Our sales and marketing strategy includes multi-tiered channels ranging from a
direct sales force to various forms of third-party distributors, resellers, and
original equipment manufacturers. We have developed a number of these
relationships and intend to continue to develop new channel partner
relationships. Our inability to attract important and effective channel
partners, or these partners' inability to penetrate their respective market
segments, or the loss of any of our channel partners as a result of competitive
products offered by other companies or products developed internally by these
channel partners or otherwise, could materially adversely affect our business,
results of operations, and financial condition.

Unauthorized used of our intellectual property could damage our business.

Our success depends in part on our ability to protect our proprietary rights in
our intellectual property. We rely on certain intellectual property protections,
including contractual provisions, patents, copyright, trademark and trade secret
laws, to preserve our intellectual property rights. Despite our precautions, it
may be possible for third parties to obtain and use our intellectual property
without our authorization.  Policing unauthorized use of software is difficult
and some foreign laws do not protect proprietary rights to the same extent as
Canada or the United States.

To protect our intellectual property, we may become involved in litigation,
which could result in substantial expenses and materially disrupt the conduct of
our business.  Third parties could assert that our technology infringes their
proprietary rights, which could adversely affect our ability to distribute our
products and result in substantial litigation expenses and monetary liability.
Any invalidation of our intellectual property rights or lengthy and expensive
defense of those rights could have a material adverse affect on our business,
results of operations, and financial condition.

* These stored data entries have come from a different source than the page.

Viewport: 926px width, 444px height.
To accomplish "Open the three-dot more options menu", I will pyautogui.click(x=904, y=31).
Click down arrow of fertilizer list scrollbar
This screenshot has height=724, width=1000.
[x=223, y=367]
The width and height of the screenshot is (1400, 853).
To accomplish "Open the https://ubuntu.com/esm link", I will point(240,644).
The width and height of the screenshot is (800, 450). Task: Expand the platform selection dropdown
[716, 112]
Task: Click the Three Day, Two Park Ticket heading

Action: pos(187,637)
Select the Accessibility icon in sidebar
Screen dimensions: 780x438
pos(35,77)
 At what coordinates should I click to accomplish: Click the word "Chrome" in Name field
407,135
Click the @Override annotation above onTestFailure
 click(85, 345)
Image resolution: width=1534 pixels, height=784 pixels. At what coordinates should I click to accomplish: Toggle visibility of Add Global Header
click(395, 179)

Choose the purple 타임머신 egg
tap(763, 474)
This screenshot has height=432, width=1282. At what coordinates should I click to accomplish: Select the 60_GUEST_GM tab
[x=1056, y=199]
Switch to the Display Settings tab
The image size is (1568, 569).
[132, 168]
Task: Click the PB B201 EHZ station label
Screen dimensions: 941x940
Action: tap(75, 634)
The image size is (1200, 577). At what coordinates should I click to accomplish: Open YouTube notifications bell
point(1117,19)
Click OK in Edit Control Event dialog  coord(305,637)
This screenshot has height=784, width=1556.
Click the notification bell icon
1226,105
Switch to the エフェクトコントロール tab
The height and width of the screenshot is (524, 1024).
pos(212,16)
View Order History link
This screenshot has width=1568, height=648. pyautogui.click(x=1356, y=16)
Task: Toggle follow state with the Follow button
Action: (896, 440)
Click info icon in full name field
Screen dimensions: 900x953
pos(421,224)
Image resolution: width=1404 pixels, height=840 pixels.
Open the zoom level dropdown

                                      40
<PAGE>

The loss of our rights to use software licensed to us by third parties could
harm our business.

In order to provide a complete solution, we license certain technologies used in
our products from third parties, generally on a non-exclusive basis. The
termination of such licenses, or the failure of the third-party licensors to
adequately maintain or update their products, could delay our ability to ship
certain of our products while we seek to implement alternative technology
offered by other sources. In addition, alternative technology may not be
available on commercially reasonable terms. In the future, it may be necessary
or desirable to obtain other third-party technology licenses relating to one or
more of our products or relating to current or future technologies to enhance
our product offerings. We cannot assure you that we will be able to obtain
licensing rights to the needed technology on commercially reasonable terms, if
at all.

We face intense competition and could be affected by the actions of our
competitors.

We face substantial competition throughout the world, primarily from software
companies located in the United States, Europe, and Canada. Some of our
competitors have been in business longer than us and have substantially greater
financial and other resources with which to pursue research and development,
manufacturing, marketing, and distribution of their products. We expect our
current competitors and potentially new competitors to continue to improve the
performance of their current products and to introduce new products or new
technologies that provide improved cost of ownership and performance
characteristics. New product introductions by our competitors could cause a
decline in sales, a reduction in the sales price, or a loss of market acceptance
of our existing products. To the extent that we are unable to effectively
compete against our current and future competitors, our ability to sell products
could be harmed and our market share reduced. Any erosion of our competitiveness
could have a material adverse effect on our business, results of operations, and
financial condition.

We have multinational operations that are subject to risks inherent in
international operations.

We derive a significant portion of our total revenues from international sales.
International sales are subject to significant risks, including:

    .  unexpected changes in legal and regulatory requirements and policy
       changes affecting our markets;
    .  changes in tariffs and other trade barriers;
    .  fluctuations in currency exchange rates;
    .  political and economic instability;
    .  longer payment cycles and other difficulties in accounts receivable
       collection;
    .  difficulties in managing distributors and representatives;
    .  difficulties in staffing and managing foreign operations;
    .  difficulties in protecting our intellectual property; and
    .  potentially adverse tax consequences.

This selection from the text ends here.